Analyses were conducted using SPSS 10 and linear models were fitted using the GLM univariate method (SPSS Inc. 2000). We interpreted all two tailed P-values < 0·05 as significant. Residuals from general linear models were scrutinized visually and did not deviate substantially from normal.

Results

evidence for interspecific variation in response to human disturbance

We found 147 studies that used a behavioural approach to investigate the effects of human disturbance, of which 31 (21·1%) involved more than one species (mean 11·25 species, range 2–68; see the Appendix). Of the interspecific studies, 28 studies used birds as model species, two used mammals and one study used a combination of mammals and birds. Interestingly, we found no studies that focused on fish. Of the bird studies, 17 (58·6%) were exclusively devoted to birds that spent part of their life cycle in association with water (waterfowl, shorebirds, etc.).

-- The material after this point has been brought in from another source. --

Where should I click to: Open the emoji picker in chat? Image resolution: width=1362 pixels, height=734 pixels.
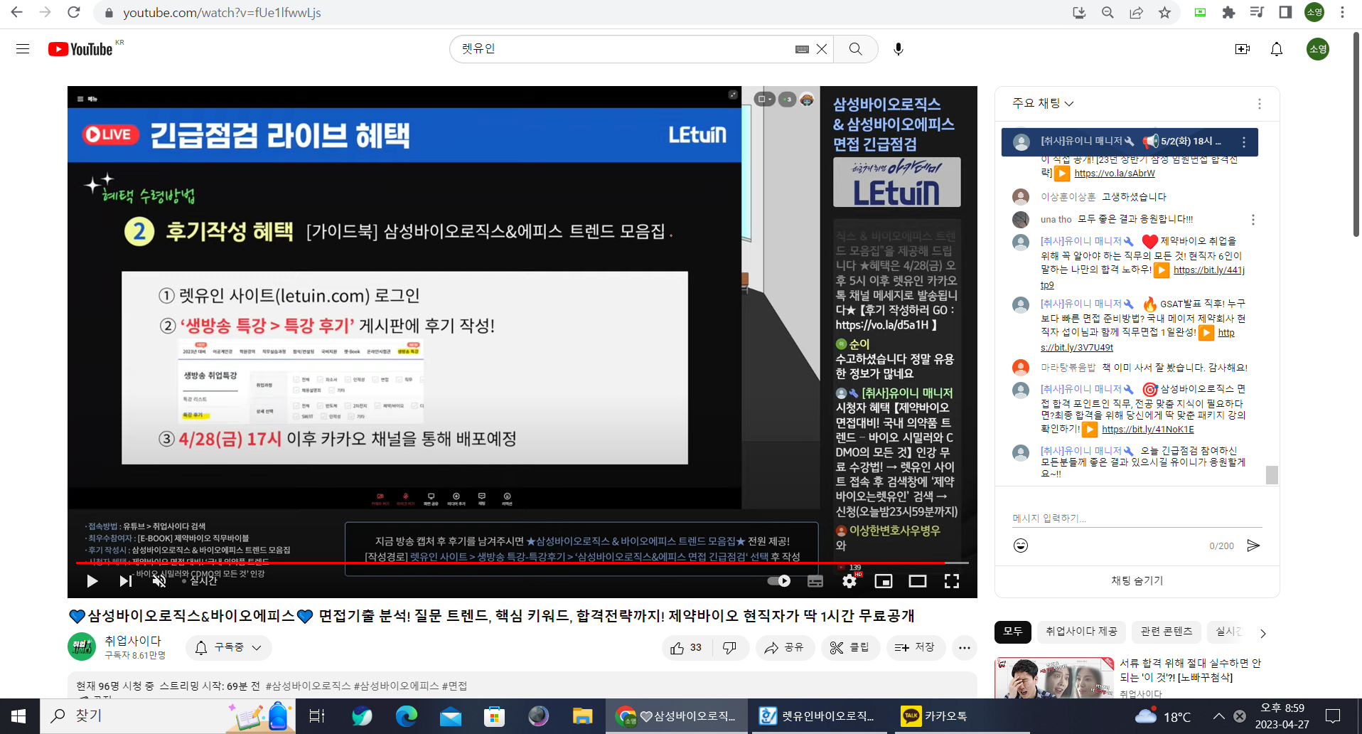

The majority of studies were conducted in North America (16, 51·6%) and Europe (seven, 22·6%), while Asia (seven, 22·6%) and South America (one, 3·2%) were not well represented given their relative sizes. Most of the studies evaluated the effects of pedestrians on wildlife (28, 90·3%). As for the variables that assessed responses to humans, flight initiation distance, the distance at which animals flee an approaching threat, was by far the most frequently used variable (22 studies, 71%). Other variables employed less frequently included alert distance (three studies), distance moved during flight (two studies), patterns of vigilance or foraging (two studies), variation in activity period (two studies), the time required to resume initial activity (two studies) and various behavioural responses (such as nesting behaviour, vocalizations, escape tactics, etc.; four studies).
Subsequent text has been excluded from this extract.